Os Jogos de Azeméis receberam mais uma vez, e após uns anos de paragem, uma verdadeira invasão organizada e com uma mochila nova. Todas as turmas da Escola marcaram presença, numa demonstração coletiva de que por aqui o desporto não é coisa de alguns: é coisa de todos. Mesmo daqueles que ainda estão a descobrir a diferença entre a baliza e o campo adversário! Não faltou ninguém. Das turmas mais pequenas, 1.º ano, às mais experientes, 4.ºano, os alunos calçaram as sapatilhas, ajustaram as meias (algumas mais torcidas do que outras) e partiram decididos a dar o seu melhor numa viagem curta de autocarro. O espírito era simples: participar, competir e, acima de tudo, não ficar na Escola, pois os dias eram de muito sol e calor.

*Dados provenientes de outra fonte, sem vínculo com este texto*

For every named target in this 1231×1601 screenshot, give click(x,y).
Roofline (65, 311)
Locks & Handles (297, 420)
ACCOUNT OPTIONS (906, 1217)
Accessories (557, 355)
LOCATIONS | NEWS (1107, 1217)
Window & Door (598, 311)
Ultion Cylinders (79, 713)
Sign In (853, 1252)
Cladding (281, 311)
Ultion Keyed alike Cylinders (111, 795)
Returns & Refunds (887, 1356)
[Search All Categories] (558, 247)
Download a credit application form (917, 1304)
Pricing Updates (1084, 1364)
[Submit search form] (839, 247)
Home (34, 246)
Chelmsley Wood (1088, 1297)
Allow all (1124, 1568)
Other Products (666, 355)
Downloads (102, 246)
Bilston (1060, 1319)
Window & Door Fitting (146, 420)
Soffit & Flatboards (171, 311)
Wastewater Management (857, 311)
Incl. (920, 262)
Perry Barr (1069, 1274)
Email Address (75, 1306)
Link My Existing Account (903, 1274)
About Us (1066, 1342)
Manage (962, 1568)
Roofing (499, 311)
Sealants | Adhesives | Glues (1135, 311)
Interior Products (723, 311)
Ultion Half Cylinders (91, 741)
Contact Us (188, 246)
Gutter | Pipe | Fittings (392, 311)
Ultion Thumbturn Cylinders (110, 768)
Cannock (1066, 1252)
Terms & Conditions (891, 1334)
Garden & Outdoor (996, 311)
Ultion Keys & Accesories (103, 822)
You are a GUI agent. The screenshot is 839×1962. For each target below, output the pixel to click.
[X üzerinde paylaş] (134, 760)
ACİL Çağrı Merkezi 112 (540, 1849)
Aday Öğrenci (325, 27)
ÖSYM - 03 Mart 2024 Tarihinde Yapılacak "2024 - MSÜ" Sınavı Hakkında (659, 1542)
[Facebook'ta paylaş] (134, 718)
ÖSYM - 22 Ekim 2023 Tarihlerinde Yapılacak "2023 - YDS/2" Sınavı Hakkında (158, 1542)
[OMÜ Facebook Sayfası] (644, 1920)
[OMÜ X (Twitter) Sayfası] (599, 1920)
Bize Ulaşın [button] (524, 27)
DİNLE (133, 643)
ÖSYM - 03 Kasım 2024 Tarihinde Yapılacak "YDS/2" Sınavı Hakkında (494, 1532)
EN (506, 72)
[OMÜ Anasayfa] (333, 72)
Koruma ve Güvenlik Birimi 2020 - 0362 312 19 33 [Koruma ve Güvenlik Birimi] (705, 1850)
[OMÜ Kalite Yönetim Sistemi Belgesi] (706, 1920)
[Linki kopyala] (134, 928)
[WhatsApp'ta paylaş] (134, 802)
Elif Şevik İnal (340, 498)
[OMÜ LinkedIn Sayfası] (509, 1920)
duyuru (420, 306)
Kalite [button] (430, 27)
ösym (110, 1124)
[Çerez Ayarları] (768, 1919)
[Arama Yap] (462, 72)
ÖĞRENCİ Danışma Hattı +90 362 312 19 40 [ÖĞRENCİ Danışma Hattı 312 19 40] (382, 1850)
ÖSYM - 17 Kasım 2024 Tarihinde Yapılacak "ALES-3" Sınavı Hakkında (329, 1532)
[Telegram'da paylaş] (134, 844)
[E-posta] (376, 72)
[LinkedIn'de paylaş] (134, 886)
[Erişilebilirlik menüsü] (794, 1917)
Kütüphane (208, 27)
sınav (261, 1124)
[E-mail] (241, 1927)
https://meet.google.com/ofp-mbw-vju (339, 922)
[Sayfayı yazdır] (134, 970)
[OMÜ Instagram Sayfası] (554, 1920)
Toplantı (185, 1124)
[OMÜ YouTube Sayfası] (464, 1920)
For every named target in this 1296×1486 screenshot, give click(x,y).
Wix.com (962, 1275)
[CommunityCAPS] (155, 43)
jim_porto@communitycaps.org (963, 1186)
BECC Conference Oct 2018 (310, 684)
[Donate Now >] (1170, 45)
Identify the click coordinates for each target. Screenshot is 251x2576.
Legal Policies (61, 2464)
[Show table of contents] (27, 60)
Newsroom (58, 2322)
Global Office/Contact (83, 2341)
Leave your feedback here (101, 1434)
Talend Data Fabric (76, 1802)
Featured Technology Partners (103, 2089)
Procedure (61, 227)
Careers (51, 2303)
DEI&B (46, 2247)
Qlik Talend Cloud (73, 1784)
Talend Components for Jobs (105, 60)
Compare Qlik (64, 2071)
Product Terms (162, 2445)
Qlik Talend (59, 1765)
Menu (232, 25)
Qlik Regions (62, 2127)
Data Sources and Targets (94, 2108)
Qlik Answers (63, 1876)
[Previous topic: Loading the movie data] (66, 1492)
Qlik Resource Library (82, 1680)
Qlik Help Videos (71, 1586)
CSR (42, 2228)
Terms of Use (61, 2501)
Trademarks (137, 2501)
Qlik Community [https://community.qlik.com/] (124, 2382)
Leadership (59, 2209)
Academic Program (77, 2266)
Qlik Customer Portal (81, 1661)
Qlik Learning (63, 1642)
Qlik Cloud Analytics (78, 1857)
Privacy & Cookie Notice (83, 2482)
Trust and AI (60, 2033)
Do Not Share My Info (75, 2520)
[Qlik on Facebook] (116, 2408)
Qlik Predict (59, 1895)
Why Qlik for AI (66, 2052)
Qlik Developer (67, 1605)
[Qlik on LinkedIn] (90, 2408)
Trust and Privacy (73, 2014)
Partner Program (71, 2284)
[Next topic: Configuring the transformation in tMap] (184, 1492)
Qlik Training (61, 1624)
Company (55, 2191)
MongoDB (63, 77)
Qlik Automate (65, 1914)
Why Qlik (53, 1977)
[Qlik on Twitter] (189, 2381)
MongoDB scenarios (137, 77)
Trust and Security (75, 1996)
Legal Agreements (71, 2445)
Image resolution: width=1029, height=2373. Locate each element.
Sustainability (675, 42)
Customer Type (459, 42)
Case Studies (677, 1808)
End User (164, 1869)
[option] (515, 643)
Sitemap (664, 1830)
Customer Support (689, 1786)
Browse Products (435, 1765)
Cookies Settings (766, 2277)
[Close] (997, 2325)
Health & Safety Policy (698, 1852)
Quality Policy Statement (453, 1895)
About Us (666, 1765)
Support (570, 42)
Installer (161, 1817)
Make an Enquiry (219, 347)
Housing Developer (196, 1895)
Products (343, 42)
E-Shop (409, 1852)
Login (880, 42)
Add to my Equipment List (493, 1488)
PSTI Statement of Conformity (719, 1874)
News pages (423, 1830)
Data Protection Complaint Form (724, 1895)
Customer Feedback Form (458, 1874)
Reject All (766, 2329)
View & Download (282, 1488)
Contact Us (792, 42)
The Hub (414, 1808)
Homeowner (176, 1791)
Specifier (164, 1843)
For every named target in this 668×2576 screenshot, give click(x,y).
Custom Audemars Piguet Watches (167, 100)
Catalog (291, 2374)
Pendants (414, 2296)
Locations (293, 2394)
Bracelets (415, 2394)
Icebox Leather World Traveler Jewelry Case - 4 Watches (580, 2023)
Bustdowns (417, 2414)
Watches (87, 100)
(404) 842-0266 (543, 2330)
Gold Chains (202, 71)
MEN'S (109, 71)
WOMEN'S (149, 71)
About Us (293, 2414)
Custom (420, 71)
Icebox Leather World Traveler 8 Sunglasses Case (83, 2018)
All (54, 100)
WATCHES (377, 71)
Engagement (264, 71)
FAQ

Nada disto seria possível sem haver quem abra as portas. Um agradecimento muito especial à Câmara Municipal de Oliveira de Azeméis pela organização dos Jogos e por continuar a apostar neste tipo de iniciativas que colocam os alunos onde devem estar: a correr, a saltar, a lançar e a aprender que perder também faz parte do jogo. Uma Câmara que investe nas crianças está a construir algo muito maior do que um evento desportivo, está a contribuir para a educação.

No final do dia, com os joelhos sujos, as garrafas de água vazias e o cansaço estampado na cara, havia algo que não faltava: o sorriso. Esse que só aparece quando se fez algo a valer, em conjunto, com os colegas do lado.

Até aos próximos Jogos, que já mal se vê a hora!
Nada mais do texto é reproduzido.